In order to survive, flourish and successfully reproduce, organisms rely on a high degree of genetic stability. Mutagenic agents, which can threaten the integrity of the genetic code by causing mutations in DNA, pose a serious risk to human health. They have long been implicated in a range of genetically inherited afflictions, as well as cancer, aging and neurodegenerative diseases like Alzheimer’s.

It now appears that mutagenic threats to a cell’s subtle machinery may be far more widespread than previously appreciated. In a new study, Arizona State University's Michael Lynch and his colleagues demonstrate that DNA mutation itself may represent only a fraction of the health-related havoc caused by mutagens. Michael Lynch is the director of the Biodesign Center for Mechanisms of Evolution and professor at ASU's School of Life Sciences. Download Full Image

The study highlights the ability of mutagenic compounds to also affect the process of transcription, during which a DNA sequence is converted (or transcribed) to mRNA, an intermediary stage preceding translation into protein.

The research findings, which highlight mutagenic transcription errors in yeast, worms, flies and mice, suggest that the harmful effects of mutagens on transcription are likely much more pervasive than previously appreciated — a fact that may have momentous implications for human health.

“Our results have the potential to completely transform the way we think about the consequences of environmental mutagens,” Lynch said.

Professor Lynch is the director of the Biodesign Center for Mechanisms in Evolution and a researcher in ASU’s School of Life Sciences.

The research results appear in the current issue of the journal PNAS.

Cells under threat

Due to their important role in disease processes, mutagenic compounds have long been a topic of intensive scientific study. Such agents include sunlight and other sources of radiation, chemotherapeutics, toxic byproducts of cellular metabolism or chemicals present in food and water.

Mutagens can inflict damage to the DNA, which can later snowball when cells divide, and DNA replication multiplies these errors.
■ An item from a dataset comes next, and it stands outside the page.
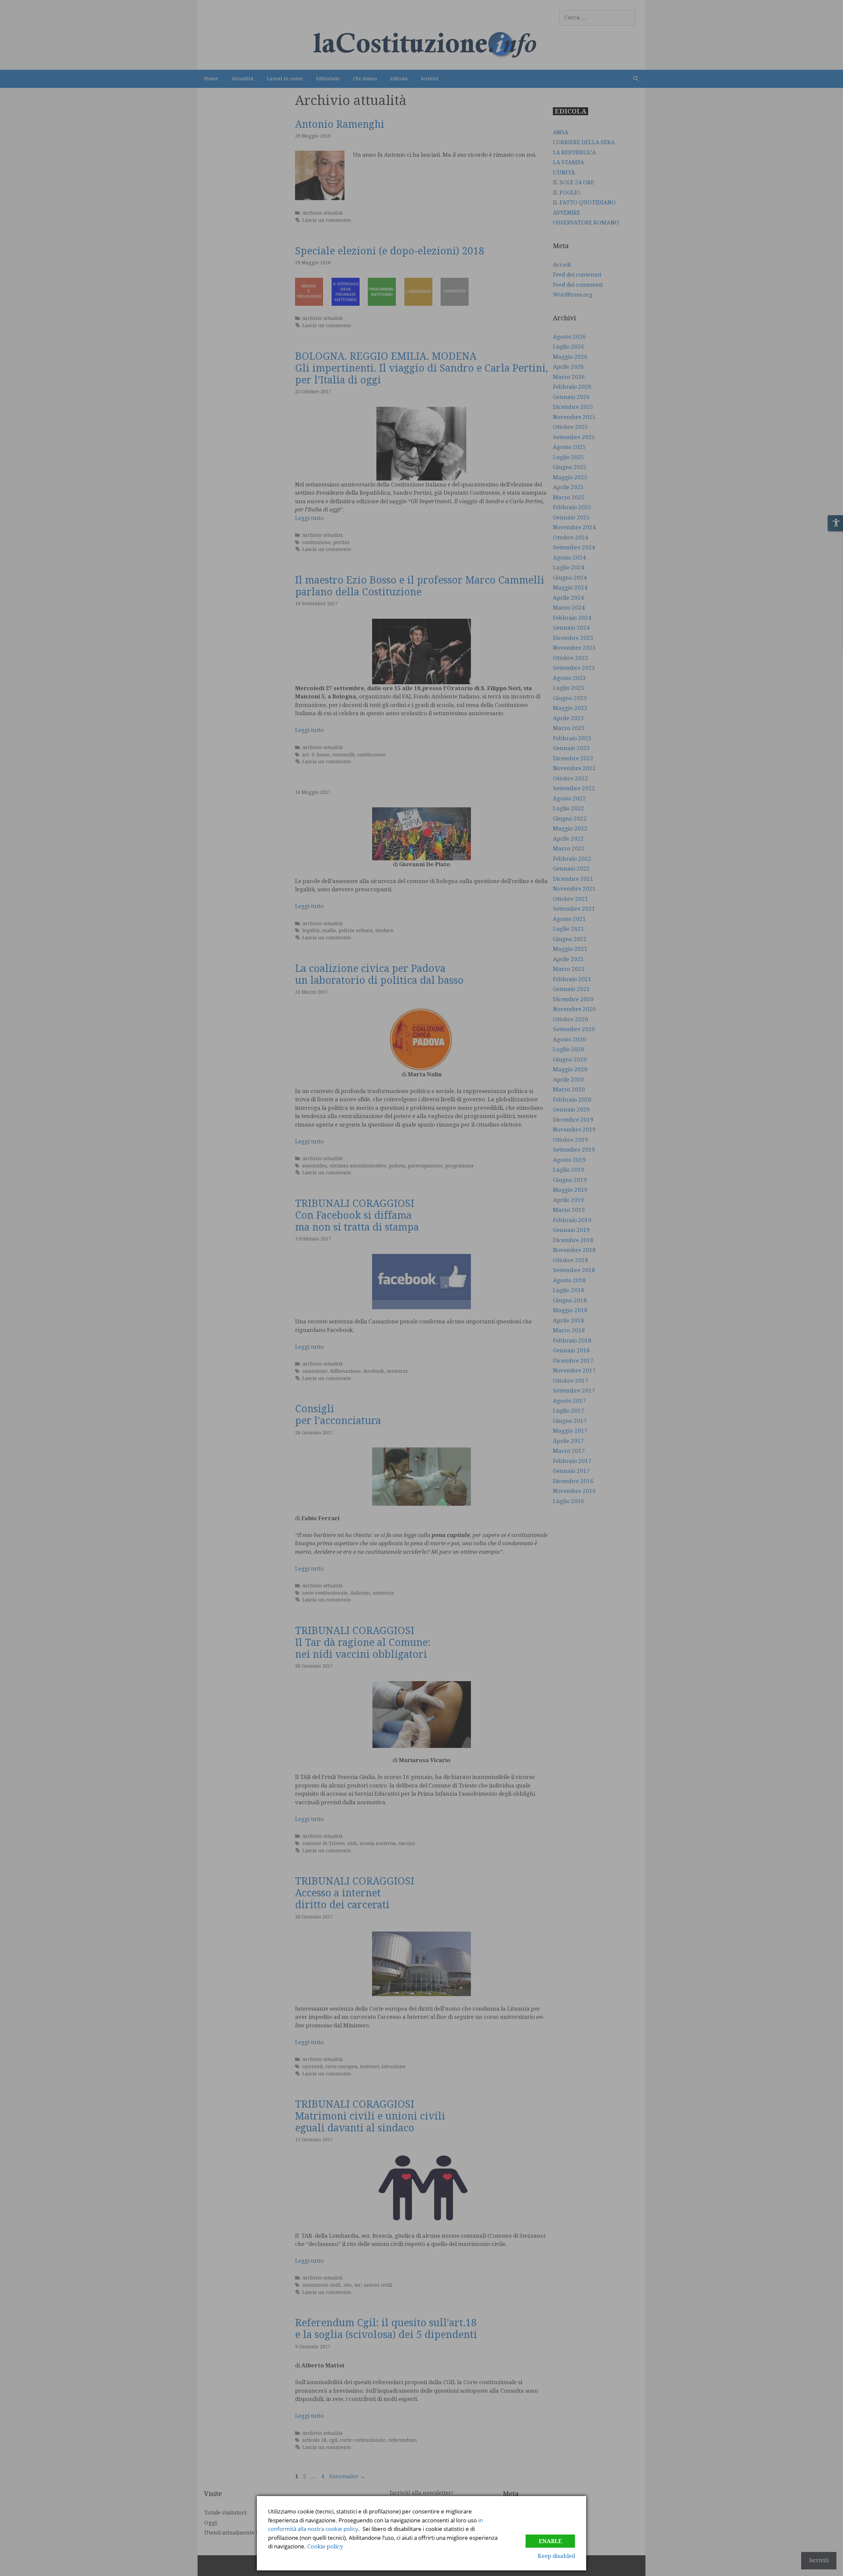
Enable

Such mutations, if not corrected through DNA proofreading mechanisms, can be passed to subsequent generations and depending on the location at which they appear along the human DNA strand’s 3-billion-letter code may seriously impact health, in some cases, with lethal results.

But even if repaired prior to replication, transiently damaged DNA can also interfere with transcription — the process of producing RNA from a DNA sequence. This can happen when RNA polymerase, an enzyme that moves along a single strand of DNA, producing a complementary RNA strand, reads a mutated sequence of DNA, causing an error in the resulting RNA transcript.
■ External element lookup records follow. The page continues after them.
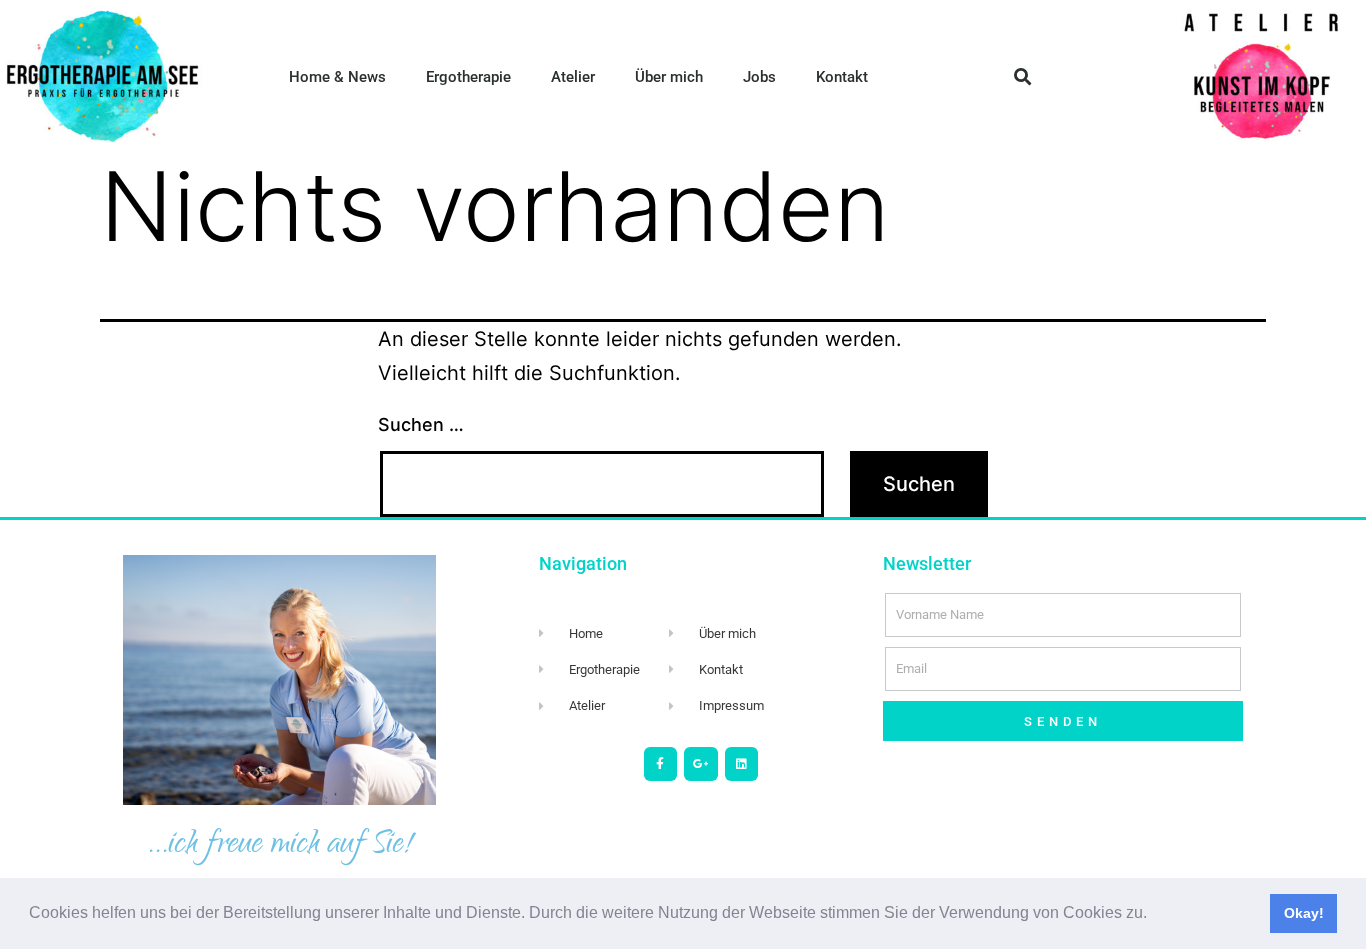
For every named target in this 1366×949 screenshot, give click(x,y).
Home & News (337, 77)
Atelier (573, 77)
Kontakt (842, 77)
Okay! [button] (1304, 913)
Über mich (669, 77)
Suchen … (421, 424)
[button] (1154, 915)
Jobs (759, 77)
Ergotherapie (468, 77)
Because RNA transcripts are the templates for producing proteins, transcription errors can produce aberrant proteins harmful to health or terminate protein synthesis altogether. It is already known that even under the best of conditions, transcript error rates are orders of magnitude higher than those at the DNA level.

RNA: A string of errors?

While the existence of transcription errors has long been recognized, their quantification has been challenging. The new study describes a clever technique for ferreting out transcription errors caused by mutagens and separating these from experimental artifacts — mutations caused during library preparation of RNA transcripts through processes of reverse-transcription and sequencing. 
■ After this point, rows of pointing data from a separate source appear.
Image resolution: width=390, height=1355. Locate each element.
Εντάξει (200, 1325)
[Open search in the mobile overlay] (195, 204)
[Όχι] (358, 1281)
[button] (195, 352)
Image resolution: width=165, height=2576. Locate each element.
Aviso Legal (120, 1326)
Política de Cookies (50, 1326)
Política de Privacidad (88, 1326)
The method described involves the use of massively parallel sequencing technology to identify only those errors in RNA sequence directly caused by the activity of a mutagen. The results demonstrate that at least some mutagenic compounds are potent sources of both genomic mutations and abundant transcription errors.

The circular sequencing assay outlined in the study creates redundancies in the reverse-transcribed message, providing a means of proofreading the resultant linear DNA. In this way, researchers can confirm that the transcription errors observed are a result of the mutagen’s effects on transcription and not an artifact of sample preparation.

The DNA molecule has been shown to be particularly vulnerable to a class of mutagens known as alkylating agents. One of these, known as MNNG, was used to inflict transcriptional errors on the four study organisms. The effects observed were dose-dependent, with higher levels of mutagen causing a corresponding increase in transcriptional errors.

Hidden mistakes may be costly to health

Transcription errors differ from mutations in the genome in at least one vital respect. While DNA replication during cell division acts to amplify mutations to the genome, transcription errors can accumulate in nondividing cells, with a single mutated DNA template giving rise to multiple abnormal RNA transcripts. 

The full effects of these transcription errors on human health remain largely speculative because they have not been amenable to study until now. Using the new technique, researchers can mine the transcriptome — the full library of a living cell’s RNA transcripts, searching for errors caused by mutagens.

While the new research offers hope for a more thorough understanding of the relationship between various mutagens and human health, it is also a cautionary tale.  A preoccupation with mutational defects in DNA sequence may have blinded science to the potential effects of agents that result in transcription errors without leaving permanent traces in the genome.

This fact raises the possibility that a broad range of environmental factors as well as chemicals and foods deemed safe for human consumption are in need of careful reevaluation based on their potential for producing transcriptional mutagenesis. Further, transcriptional errors in both dividing and nondividing cell types are likely key players in the complex processes of physical aging and mental decline.